Ia menegaskan, pemerintah daerah tidak boleh hanya berperan sebagai fasilitator ketika hubungan industrial berjalan baik, tetapi juga harus hadir saat ribuan pekerja menghadapi ancaman kehilangan pekerjaan. Menurut Safri, PHK massal yang kembali terjadi di PT GNI menunjukkan bahwa hilirisasi industri belum sepenuhnya memberikan kepastian kerja bagi masyarakat lokal.

Ia menilai, keberhasilan investasi tidak boleh hanya diukur dari besarnya nilai investasi atau kapasitas produksi, tetapi juga dari sejauh mana perusahaan mampu menjaga keberlangsungan tenaga kerja. “Hilirisasi tidak boleh hanya menghasilkan pertumbuhan ekonomi di atas kertas, sementara para pekerja terus menjadi pihak yang paling rentan setiap kali perusahaan melakukan efisiensi,” katanya.

Safri juga mengingatkan dampak sosial dan ekonomi yang akan ditimbulkan akibat PHK tersebut.
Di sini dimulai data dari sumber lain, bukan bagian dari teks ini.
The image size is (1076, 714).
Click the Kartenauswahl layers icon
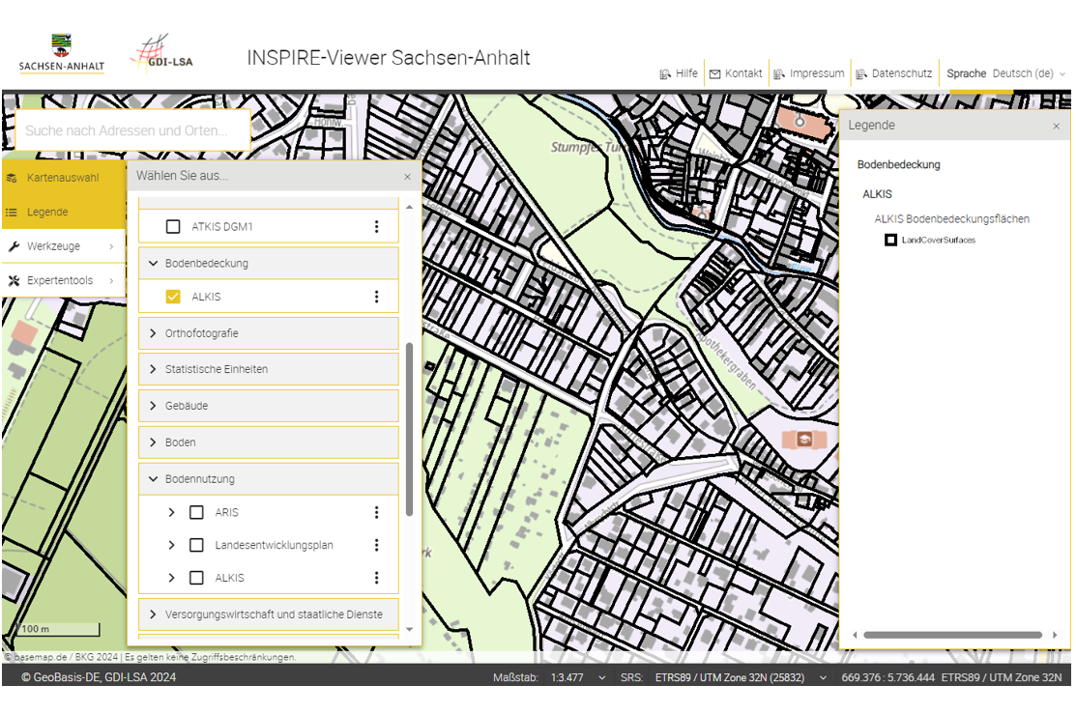point(13,179)
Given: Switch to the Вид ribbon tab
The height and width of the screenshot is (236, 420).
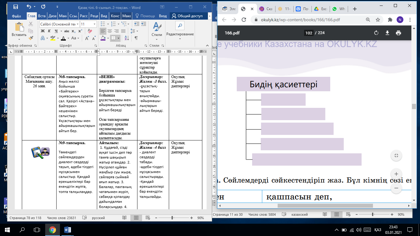Looking at the screenshot, I should (104, 16).
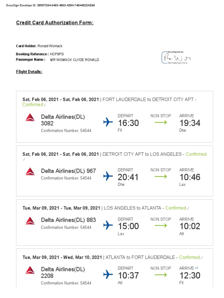
Task: Click the Delta logo next to flight 883
Action: click(x=30, y=221)

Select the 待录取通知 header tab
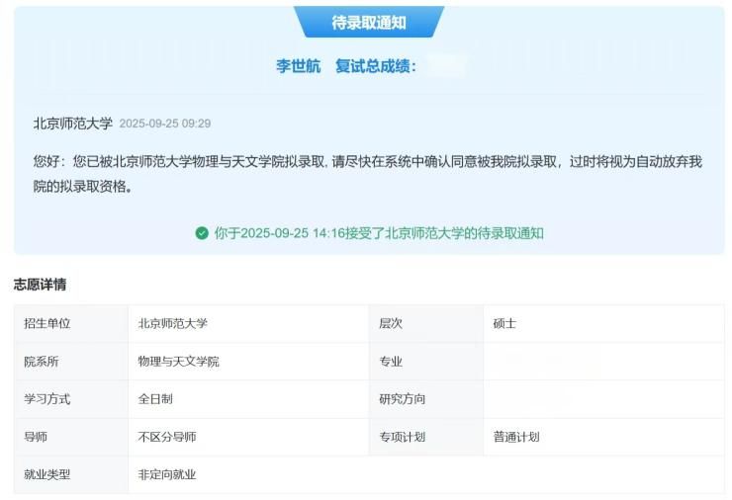[x=368, y=22]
Menurutnya, ribuan pekerja yang kehilangan pekerjaan akan berdampak langsung terhadap kondisi ekonomi keluarga maupun usaha kecil yang bergantung pada aktivitas kawasan industri.

“Satu pekerja bukan hanya menghidupi dirinya sendiri, tetapi juga keluarganya. Ketika 1.900 orang kehilangan pekerjaan, dampaknya akan dirasakan oleh ribuan anggota keluarga, termasuk pelaku usaha kecil seperti pemilik warung, rumah kos, hingga sektor jasa di sekitar kawasan industri,” ujarnya.